というか、独り言を呟いてしまう度に遠慮を知らぬスピードで後頭部を叩かれる。授業中でも躊躇いなくだ。
「……何か恨みでもあるんだろうか」
「…………」
睨まれた。
叩かれはしなかったけど、ギロリと睨まれた。え、どうしちゃったの。私知らないうちに日吉くんに何かしたのか。否したのかもしれないけど。
その日の昼休みは忍足先輩に見つかって笑顔で追いかけられたので逃げた。篠山さんたちはニコニコと笑っているだけで、とても悲しい気持ちになったのは忘れない。
放課後は屋上でヴァイオリンを弾いた。相変わらず、ジロー先輩は楽しそうだった。
そして次の日の水曜日である。
日吉くんが、私の存在を無視するようになっていた。
一体私が何をした。
昨日散々人の後頭部を叩いていたくせに、今日は視線すら合わせてくれない。本当に彼に何をしたんだろうか、私は。
どちらかと言えば、昨日の態度の方がいい。話し掛けたら反応してくれたんだから。
「……私の頭を叩いてよ。……寂しいじゃないか」
うっかりぽつりとそんな言葉が口から漏れる。
「…………お前、変な性癖でも持っているのか。気持ち悪いヤツだな」
心底気持ち悪そうな目で見られました。
でもちょっぴり嬉しかったので、もしかしたら私はそっちよりなのかもしれない。流夏ちゃんも言っていたし。
「……何か反応しろ」
「えへへへ」
「…………キモい」
日吉くんはもの凄く重そうな溜め息を吐き出すと、ぺしりっと軽く私の頭を叩いた。
その後部活に行く日吉くんと別れて、私は校門へ向かう。
実は今日、大学病院に行かなくてはいけない。
半年も寝たきりだったために、定期的に検査をすることになっているのだ。運動面や日常生活に何か支障はないかとか聞かれたりする。

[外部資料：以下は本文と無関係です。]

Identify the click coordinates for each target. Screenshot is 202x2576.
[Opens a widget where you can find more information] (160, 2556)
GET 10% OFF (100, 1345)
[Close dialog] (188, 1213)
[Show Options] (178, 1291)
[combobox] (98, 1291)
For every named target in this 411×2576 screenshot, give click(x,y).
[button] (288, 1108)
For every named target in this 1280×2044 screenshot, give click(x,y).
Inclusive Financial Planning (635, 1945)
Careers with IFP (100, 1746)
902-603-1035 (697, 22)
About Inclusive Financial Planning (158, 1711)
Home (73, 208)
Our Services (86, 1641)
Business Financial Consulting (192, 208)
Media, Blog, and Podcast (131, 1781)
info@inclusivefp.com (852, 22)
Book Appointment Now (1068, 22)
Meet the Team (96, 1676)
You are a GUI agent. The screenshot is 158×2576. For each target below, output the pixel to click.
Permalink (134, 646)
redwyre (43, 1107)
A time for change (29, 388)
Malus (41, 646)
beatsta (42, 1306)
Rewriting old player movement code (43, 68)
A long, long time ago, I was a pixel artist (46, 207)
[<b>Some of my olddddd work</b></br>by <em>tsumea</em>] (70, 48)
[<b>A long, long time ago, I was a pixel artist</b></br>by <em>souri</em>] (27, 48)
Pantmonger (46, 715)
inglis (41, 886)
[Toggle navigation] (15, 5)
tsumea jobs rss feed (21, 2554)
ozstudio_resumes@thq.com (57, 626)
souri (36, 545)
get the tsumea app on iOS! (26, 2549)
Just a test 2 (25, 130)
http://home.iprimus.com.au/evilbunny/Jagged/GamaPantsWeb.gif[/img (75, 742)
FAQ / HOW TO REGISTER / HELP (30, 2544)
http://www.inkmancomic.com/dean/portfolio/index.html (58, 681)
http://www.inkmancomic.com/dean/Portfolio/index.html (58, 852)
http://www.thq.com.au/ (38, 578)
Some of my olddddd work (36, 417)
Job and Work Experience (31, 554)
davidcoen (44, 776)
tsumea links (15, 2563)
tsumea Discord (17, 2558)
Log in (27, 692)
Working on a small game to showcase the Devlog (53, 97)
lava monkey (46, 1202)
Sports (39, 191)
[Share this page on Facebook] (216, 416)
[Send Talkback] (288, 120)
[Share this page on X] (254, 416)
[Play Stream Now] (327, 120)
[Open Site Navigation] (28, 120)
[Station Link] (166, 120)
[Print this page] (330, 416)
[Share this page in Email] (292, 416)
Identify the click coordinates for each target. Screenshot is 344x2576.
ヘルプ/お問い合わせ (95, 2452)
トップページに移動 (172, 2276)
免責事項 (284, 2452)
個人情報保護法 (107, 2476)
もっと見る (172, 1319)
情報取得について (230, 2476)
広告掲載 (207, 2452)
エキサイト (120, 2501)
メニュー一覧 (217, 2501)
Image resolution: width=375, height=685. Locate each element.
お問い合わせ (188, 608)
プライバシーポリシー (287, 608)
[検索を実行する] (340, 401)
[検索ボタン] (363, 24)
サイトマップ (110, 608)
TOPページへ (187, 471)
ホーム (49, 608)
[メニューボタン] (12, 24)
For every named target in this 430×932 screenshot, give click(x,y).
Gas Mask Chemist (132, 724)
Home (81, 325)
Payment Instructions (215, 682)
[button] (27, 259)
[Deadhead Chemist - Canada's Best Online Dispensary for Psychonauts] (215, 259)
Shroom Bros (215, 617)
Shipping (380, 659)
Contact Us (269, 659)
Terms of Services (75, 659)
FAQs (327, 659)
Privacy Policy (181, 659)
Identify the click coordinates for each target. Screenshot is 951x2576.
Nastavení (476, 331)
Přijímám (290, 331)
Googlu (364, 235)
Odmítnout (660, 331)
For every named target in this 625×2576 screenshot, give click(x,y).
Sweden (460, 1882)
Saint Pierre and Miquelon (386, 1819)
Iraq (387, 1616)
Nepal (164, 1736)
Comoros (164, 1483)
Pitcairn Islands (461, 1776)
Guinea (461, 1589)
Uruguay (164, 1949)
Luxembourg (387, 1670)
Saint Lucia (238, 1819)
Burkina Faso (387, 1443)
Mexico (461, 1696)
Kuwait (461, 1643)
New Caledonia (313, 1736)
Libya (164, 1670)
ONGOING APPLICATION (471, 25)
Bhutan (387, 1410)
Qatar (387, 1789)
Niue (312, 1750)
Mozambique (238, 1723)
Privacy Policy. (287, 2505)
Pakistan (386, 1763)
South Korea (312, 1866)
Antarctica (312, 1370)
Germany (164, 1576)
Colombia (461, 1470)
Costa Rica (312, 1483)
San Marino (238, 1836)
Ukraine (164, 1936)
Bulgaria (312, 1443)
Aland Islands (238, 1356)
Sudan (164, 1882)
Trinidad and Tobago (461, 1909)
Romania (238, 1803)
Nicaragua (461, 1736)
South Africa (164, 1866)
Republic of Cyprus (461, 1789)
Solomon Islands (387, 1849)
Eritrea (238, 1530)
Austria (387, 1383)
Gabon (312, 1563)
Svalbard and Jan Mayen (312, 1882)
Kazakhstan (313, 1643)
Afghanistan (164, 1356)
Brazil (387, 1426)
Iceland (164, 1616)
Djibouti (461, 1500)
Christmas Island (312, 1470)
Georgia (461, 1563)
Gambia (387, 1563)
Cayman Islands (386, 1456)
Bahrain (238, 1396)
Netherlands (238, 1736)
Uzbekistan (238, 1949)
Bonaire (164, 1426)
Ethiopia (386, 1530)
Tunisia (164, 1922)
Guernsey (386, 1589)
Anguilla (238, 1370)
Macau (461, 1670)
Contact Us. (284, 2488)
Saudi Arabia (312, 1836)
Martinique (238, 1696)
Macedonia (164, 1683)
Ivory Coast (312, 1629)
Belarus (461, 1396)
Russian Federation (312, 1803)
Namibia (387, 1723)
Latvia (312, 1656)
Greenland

「……あ、ねぇねぇ、そこのキミ〜。そうそう、キミだよ、キミ!すっごく可愛いねっ」
「…………わ、私ですかっ?!」
校門付近で声をかけられ、驚愕した。
まさか可愛いと言ってくれたのか、この人!
オレンジ色に近い髪色のお兄さんは、見知らぬ制服姿だ。
優しそうな笑顔でニコニコしているお兄さんは、さらに距離を縮めてくる。
「ウンウン、俺ってラッキー!道に迷ってみんなとはぐれたおかげで、キミみたいな可愛い子と出会えるなんて……」
「あ、迷子の方なんですか?」
「いやぁ、仲間とはコレでさっき連絡ついたところなんだけどね〜!」
笑顔で携帯電話を取り出すお兄さん。ん?では何故私に声をかけたんだろうか?
「ねぇねぇ、今暇かい?だったら、俺とデートしない?」
「え」
「あ、俺、千石清純、せいじゅんって書いてきよすみだよ!キヨって呼んでくれていいからね!はい、キミは?」
清純どころか、なれていらっしゃる……っ!
「う、あ……夢野詩織、です」
勢いに圧され、つい素直に答えてしまう。
「で、暇かな?」
「あ……ご、ごめんなさい、私、今日は病院に……っ」
「そうなんだ?……うーん、だったら、メルアドだけでも交換しない?ね?」
「……は、はい」
「ラッキー!」
いつの間にか、私はメルアドを交換することになっていた。
でも笑顔がすごくいい人過ぎて断りにくいというのもある。
な、なんだろう……この独特なペース。
独り言を口にする暇もないなんて、初めての出来事だ。
「じゃまたね!詩織ちゃん!気をつけてね、病院」
「は、い……」
ぶんぶんと、大層上機嫌で学園内へと消えていった千石さんを呆然と見送る。
それから、携帯電話に登録された千石清純という名前を長い間眺めた。
「……もしやこれは軟派……?」
急に赤面。
あまりにも恥ずかしくなったので、登録された千石さんの名前をキヨ子さんに変更しておいた。